The Magicians: Dr. Dee, Kelly and the Spirits

Directed by James MacTaggart
Writer: Ken Taylor


  • Alan Dobie . . . . . . . . . Edward Kelly
    Frank Finlay . . . . . . . . . Dr. Dee
    Rosemarie Hall . . . . . . . . . Catherine Dee
    Anthony Kemp . . . . . . . . . Arthur Dee
    Caroline Monkhouse . . . . . . . . . Joan Kelly
    Mary Peach . . . . . . . . . Jane Dee
    John Warner . . . . . . . . . Count Rosenberg

  • The Magicians: Dr. Dee, Kelly and the Spirits

    Men beyond the control of reason are of particular interest to the dramatist, which is why drama has always been concerned with sex and violence. If you are getting tired of these fashionable favourites, here are three plays on a currently neglected aspect of the irrational - the lure of magic.
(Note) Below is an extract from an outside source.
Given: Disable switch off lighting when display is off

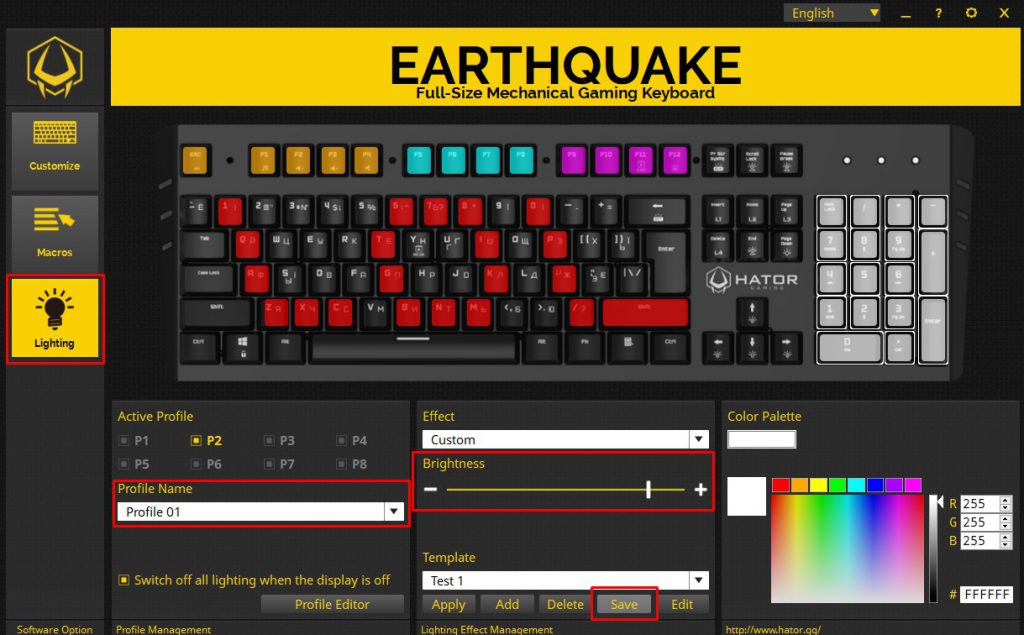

    All of them are based on fact Dr. John Dee, the subject of the first play, was a mathematician and astrologer to England's Queen Elizabeth I. In his day magic was regarded by many intellectuals as a legitimate branch, if not the true source, of science.

    Certainly Dee approached the subject in the spirit of a true scientist and left for us the fullest and most accurate record of the revelations which were made to him by his strange, perhaps psychopathic associate, Edward Kelly, who communicated with a world or spirits which appeared to him in the doctor's crystal ball.

    The verbatim transcript of these seances provides what is, I suppose, the earliest material of this kind in the English language - produced by a clairvoyant of quite exceptional powers.

    These powers Kelly undoubtedly exploited in ways of which he was probably only half aware. Dee's wife was young and beautiful - almost thirty years younger than her husband. Kelly was married to a girl whom he despised.

    With the influence which Kelly exerted over Dee through the spirit voices, it will not surprise us in these enlightened times to learn that the spirits eventually began to make certain suggestions about the matrimonial arrangements between these four.

    The results have all the fascination of a modern group analysis.

    The hero of the next play Casanova, would have been much amused by the credulity of poor Dr. Dee. Though often sentimental over his sexual adventures, Casanova professed a total cynicism about magic.

    He studied magic with the avowed intention of exploiting the credulity of his fellow eighteenth century men and, of course, women.

    In the third play of the trilogy, the age of reason has borne its sober fruit - the age of science. Magicians now belong to the music halls - or on the Brighton seafront where a man named Albert Smith made his first appearance as a mind-reader and mesmerist.